Don't Worry, It'll Be Gone When You Die

Something from the world's longest comment thread has really bothered me. It seems to have become popular for Mormons to oppose gay marriage because, among other things, they're essentially protecting gay Saints from their own misguided efforts to "settle" for something they call marriage but which never will be so in God's eyes, and which of course won't last beyond this life. Such Mormons see same-sex marriage as self-defeating because, they say, sexual orientation exists only in this life and won't exist in the next, so "giving in" to it may irreparably limit eternal possibilities.

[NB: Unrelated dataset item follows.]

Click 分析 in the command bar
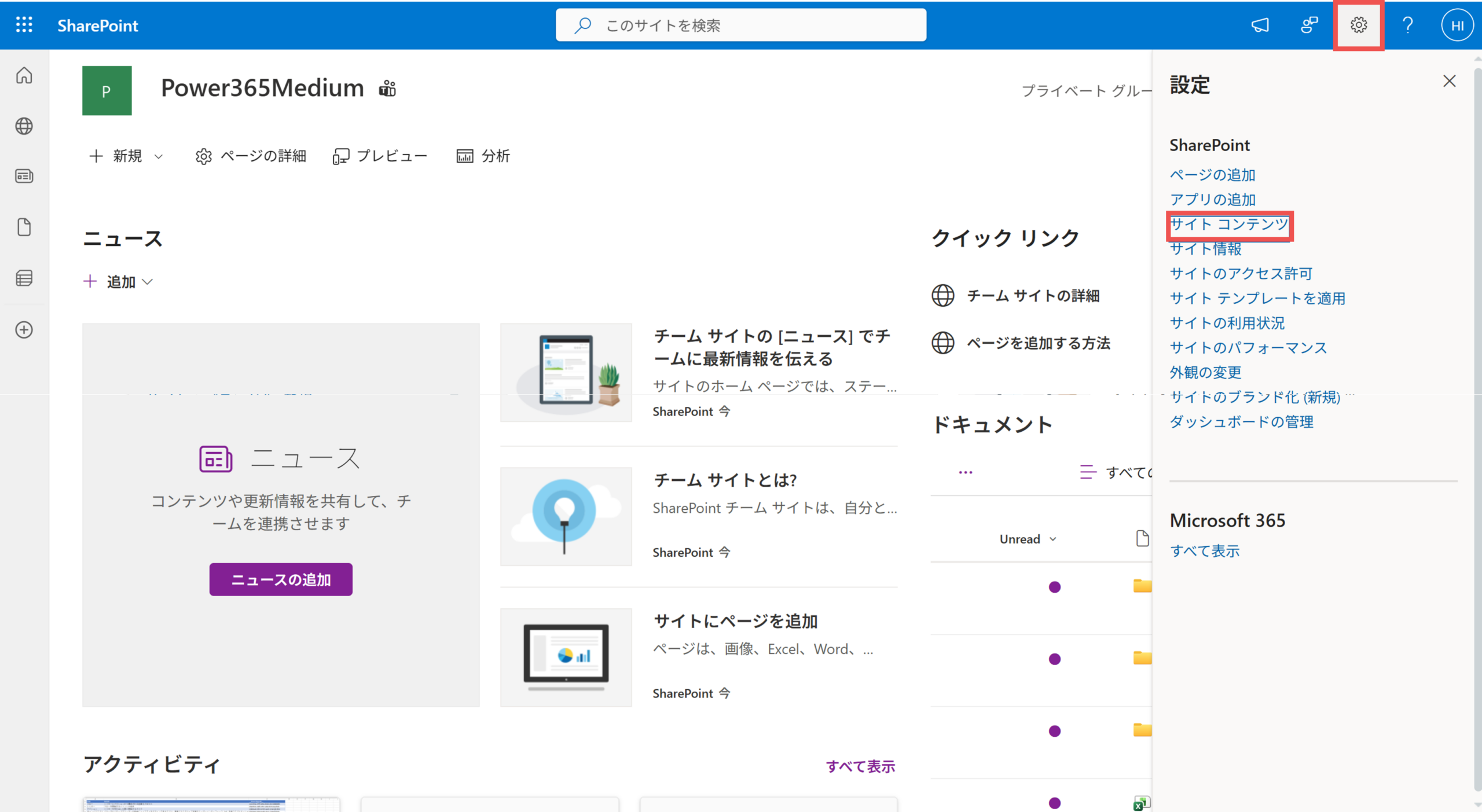Screen dimensions: 1482x812 coord(483,156)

Their basis for this "doctrine" is the following statement of First Quorum of the Seventy member Lance Wickman (made in the presence of and not contradicted by Dallin Oaks of the Twelve):

"same-gender attraction did not exist in the pre-earth life and neither will it exist in the next life. It is a circumstance that for whatever reason or reasons seems to apply right now in mortality, in this nano-second of our eternal existence. The good news for somebody who is struggling with same-gender attraction is this: 1) It is that ‘I’m not stuck with it forever.’ It’s just now. . . . 2) If I can keep myself worthy here, if I can be true to gospel commandments, if I can keep covenants that I have made, the blessings of exaltation and eternal life that Heavenly Father holds out to all of His children apply to me. Every blessing - including eternal marriage - is and will be mine in due course."

Seems to me this statement has had essentially two types of responses: (1) unquestioning acceptance as doctrine by Mormons who oppose same-sex marriage, and (2) a shrug of the shoulders from everyone else. But I can't help seeing it as a much more crucial and debatable point. If Wickman's statement is actually true, then the implications are serious. If it's not true, then Mormons who believe it are latching onto a convenient fantasy.

So, questions for everyone:

Where does this "doctrine" come from?

Does anything in the Standard Works support this belief?

Has any other General Authority ever said anything like this before?

Does the fact that this statement was made during a Church-sponsored official "interview," or the fact that Lance Wickman is a member of the Seventy and was not contradicted by an apostle sitting next to him, mean that this is now official LDS doctrine that is binding on me to believe?